TASK DIRECTIONS - The answer must be an exact copy of the lines from the one holding "info@q-space.ee (1087, 2107)" through the final line of the entries, and nothing else.
╔══
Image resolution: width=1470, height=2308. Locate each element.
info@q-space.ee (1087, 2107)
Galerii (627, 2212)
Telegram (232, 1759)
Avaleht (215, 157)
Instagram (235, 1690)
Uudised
╚══
RESULT FOR THIS TASK -
info@q-space.ee (1087, 2107)
Galerii (627, 2212)
Telegram (232, 1759)
Avaleht (215, 157)
Instagram (235, 1690)
Uudised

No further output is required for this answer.